¿Por qué el Gobierno le cierra la puerta a los billetes de $5.000 y $10.000?

Aunque hay varios proyectos presentado en el Congreso, todos de la oposición, en el ejecutivo nacional no consideran el pedido de aumentar el valor de los billetes de circulación legal.

La inflación que golpea día a día a los argentinos genera problemas en todos los ámbitos, tanto así que uno de los inconvenientes es que los billetes que están en circulación no hacen eficiente y fácil el manejo de dinero.

Es habitual que los cajeros automáticos no tengan billetes de $1.000 o $500 y que entreguen una cantidad inmanejable de billetes de $100, los cuales a medida que avanza el año van perdiendo valor y, por lo tanto, no sirve tenerlos.

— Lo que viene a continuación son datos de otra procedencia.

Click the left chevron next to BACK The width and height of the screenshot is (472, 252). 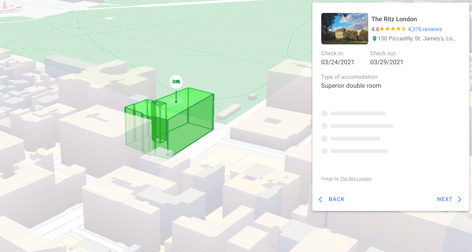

Hoy hacer pagos en efectivo es complejo porque los precios aumentan, el papel pierde valor, pero no se aumenta la denominación mayor es del de $1.000, el cual ya perdió mucho de valor. Desde su primera impresión en noviembre de 2017, cuando era equivalente a US$ 57, hoy vale menos de US$5.

Hoy tiene sólo un 18% del poder adquisitivo con respecto a su lanzamiento y, a pesar de eso, sigue siendo el billete más alto.

A pesar de eso, y de que existen proyectos en el Congreso para que se emitan billetes de $5.000 y $10.000, en el Ejecutivo no consideran esa opción.

A la hora de los números, en el país 7.321 millones de billetes en circulación y la mayoría son de $100 y le siguen los de $1.000.

En Casa Rosada, según fuentes del equipo económico citadas por iProfesional, no tienen planes de avanzar en la emisión de nuevos billetes y menos darle curso o tramitación a los proyectos que existen en el Congreso presentados por la oposición.

La razón sería que en el Ministerio de Economía están decididos a incentivar el uso de los pagos electrónicos e ir desplazando, de a poco, al efectivo. Sin embargo, los especialistas consideran que más que el avance del pago electrónico o virtual, imprimir billetes más alto sería reconocer que se está perdiendo la guerra contra la inflación.

Además, si realmente el Gobierno busca impulsar otro sistema de pago, sería beneficio del punto de vista económico, ya que el costo de emisión ronda los US$0,11 por unidad.

A la hora de la emisión los expertos dicen que también se debería cambiar, porque el billete más emitido es el de $100, con 2.442 millones de unidades y le sigue el de $1.000, con 1.735 millones, y hay 1.251 millones de los de $500. Explican que en vez de emitir más de $100, se hagan más de $1.000 para comenzar a mejorar, aunque sea por un tiempo, la relación compleja entre la denominación de los billetes y la inflación.